***** INFORMATIONS FOURNIES

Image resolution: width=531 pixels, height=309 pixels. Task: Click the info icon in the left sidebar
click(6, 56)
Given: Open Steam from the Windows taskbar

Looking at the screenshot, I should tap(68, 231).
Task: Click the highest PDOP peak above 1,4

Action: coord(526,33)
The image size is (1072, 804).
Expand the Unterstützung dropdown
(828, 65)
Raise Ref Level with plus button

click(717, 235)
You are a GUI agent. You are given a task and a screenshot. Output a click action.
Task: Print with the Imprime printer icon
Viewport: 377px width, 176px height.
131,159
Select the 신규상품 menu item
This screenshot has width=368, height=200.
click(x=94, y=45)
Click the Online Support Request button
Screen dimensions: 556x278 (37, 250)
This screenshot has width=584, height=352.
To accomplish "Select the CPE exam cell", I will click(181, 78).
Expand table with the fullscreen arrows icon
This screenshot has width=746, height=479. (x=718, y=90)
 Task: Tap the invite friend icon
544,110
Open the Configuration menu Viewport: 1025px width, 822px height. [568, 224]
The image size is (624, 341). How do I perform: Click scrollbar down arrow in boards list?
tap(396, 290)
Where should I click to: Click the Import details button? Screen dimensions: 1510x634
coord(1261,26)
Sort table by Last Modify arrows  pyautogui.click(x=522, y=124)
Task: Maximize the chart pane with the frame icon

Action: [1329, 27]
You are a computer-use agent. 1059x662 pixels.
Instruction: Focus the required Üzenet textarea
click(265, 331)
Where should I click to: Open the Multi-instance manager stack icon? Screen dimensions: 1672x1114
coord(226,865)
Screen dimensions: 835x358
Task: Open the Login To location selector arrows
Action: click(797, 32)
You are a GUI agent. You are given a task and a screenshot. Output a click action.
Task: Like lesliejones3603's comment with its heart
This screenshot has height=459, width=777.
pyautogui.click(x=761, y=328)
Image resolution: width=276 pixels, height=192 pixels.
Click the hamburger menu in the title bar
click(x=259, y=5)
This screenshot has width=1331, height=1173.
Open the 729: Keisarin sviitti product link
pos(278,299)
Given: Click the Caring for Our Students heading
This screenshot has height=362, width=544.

**********

**CONSIGNE**
Recopiez sans rien changer tout ce qui va du début des enregistrements jusqu'à la ligne contenant "Open the Configuration", cette ligne comprise.

**RÉSULTAT FINAL**
Image resolution: width=531 pixels, height=309 pixels. Task: Click the info icon in the left sidebar
click(6, 56)
Given: Open Steam from the Windows taskbar

Looking at the screenshot, I should tap(68, 231).
Task: Click the highest PDOP peak above 1,4

Action: coord(526,33)
The image size is (1072, 804).
Expand the Unterstützung dropdown
(828, 65)
Raise Ref Level with plus button

click(717, 235)
You are a GUI agent. You are given a task and a screenshot. Output a click action.
Task: Print with the Imprime printer icon
Viewport: 377px width, 176px height.
131,159
Select the 신규상품 menu item
This screenshot has width=368, height=200.
click(x=94, y=45)
Click the Online Support Request button
Screen dimensions: 556x278 (37, 250)
This screenshot has width=584, height=352.
To accomplish "Select the CPE exam cell", I will click(181, 78).
Expand table with the fullscreen arrows icon
This screenshot has width=746, height=479. (x=718, y=90)
 Task: Tap the invite friend icon
544,110
Open the Configuration menu Viewport: 1025px width, 822px height. [568, 224]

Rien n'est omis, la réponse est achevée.